Jutho / TensorOperations.jl

Julia package for tensor contractions and related operations
https://jutho.github.io/TensorOperations.jl/stable/
Other
443 stars 56 forks source link

tensorcontract type stability #96

Open khanley6 opened 3 years ago

khanley6 commented 3 years ago

Hi there,

It seems that tensorcontract, with its current definition, is type unstable:

julia> @code_warntype tensorcontract(A, a_idx, B, b_idx)
Variables
  #self#::Core.Compiler.Const(TensorOperations.tensorcontract, false)
  A::Array{Int64,2}
  IA::Tuple{Int64,Int64}
  B::Array{Int64,2}
  IB::Tuple{Int64,Int64}

Body::Array
1 ─ %1 = TensorOperations.symdiff(IA, IB)::Array{Int64,1}
│   %2 = (#self#)(A, IA, B, IB, %1)::Array
└──      return %2

However, changing the definition (tested below) results in stability:

julia> mytensorcontract(A, IA, B, IB, IC = Tuple(symdiff(IA, IB))) =
          tensorcontract(A, tuple(IA...), B, tuple(IB...), IC)
julia> @code_warntype mytensorcontract(A, a_idx, B, b_idx)
Variables
  #self#::Core.Compiler.Const(mytensorcontract, false)
  A::Array{Int64,2}
  IA::Tuple{Int64,Int64}
  B::Array{Int64,2}
  IB::Tuple{Int64,Int64}

Body::Union{}
1 ─ %1 = Main.symdiff(IA, IB)::Array{Int64,1}
│   %2 = Main.tuple(%1)::Tuple{Array{Int64,1}}
│        (#self#)(A, IA, B, IB, %2)
└──      Core.Compiler.Const(:(return %3), false)

I have made the change locally and all tests pass.

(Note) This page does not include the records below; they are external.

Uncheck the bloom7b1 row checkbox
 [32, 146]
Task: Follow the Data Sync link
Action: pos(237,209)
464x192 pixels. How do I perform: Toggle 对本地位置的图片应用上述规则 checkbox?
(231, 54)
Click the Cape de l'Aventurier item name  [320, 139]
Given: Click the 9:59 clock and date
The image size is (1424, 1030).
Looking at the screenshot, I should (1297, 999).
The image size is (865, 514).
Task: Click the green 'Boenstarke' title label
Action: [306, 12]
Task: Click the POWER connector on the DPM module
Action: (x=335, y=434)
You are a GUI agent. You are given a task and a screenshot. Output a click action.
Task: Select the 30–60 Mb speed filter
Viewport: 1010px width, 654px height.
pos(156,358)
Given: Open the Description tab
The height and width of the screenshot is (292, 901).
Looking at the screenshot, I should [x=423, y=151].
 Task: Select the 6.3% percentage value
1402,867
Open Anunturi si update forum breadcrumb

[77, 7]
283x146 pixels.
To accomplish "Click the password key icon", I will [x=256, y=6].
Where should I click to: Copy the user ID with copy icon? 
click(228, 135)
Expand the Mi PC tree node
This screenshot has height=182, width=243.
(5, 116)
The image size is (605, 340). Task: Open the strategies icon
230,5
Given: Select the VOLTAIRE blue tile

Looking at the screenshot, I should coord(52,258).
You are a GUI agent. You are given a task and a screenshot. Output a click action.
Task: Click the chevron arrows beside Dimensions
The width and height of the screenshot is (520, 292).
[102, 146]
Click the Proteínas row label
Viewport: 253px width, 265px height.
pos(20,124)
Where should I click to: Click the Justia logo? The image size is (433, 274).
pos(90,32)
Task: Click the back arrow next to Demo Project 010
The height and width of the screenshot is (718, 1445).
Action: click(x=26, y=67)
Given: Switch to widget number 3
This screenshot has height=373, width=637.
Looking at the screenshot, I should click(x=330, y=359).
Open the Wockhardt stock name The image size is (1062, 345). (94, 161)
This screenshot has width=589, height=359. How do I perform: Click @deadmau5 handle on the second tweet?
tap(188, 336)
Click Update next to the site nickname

Is there any reason to use the current definition over the proposed one? I guess there is still an issue with passing an array explicitly:

c_idx::Array{Int} = ...
@code_warntype mytensorcontract(A, a_idx, B, b_idx, c_idx) #-> not stable
@code_warntype mytensorcontract(A, a_idx, B, b_idx, Tuple(c_idx)) #-> stable
Jutho commented 2 weeks ago

I know this is an old one, but the current interface of tensorcontract supports entering labels in tuples, and explicitly specifying IC, in order to provide type stability. Can this be closed?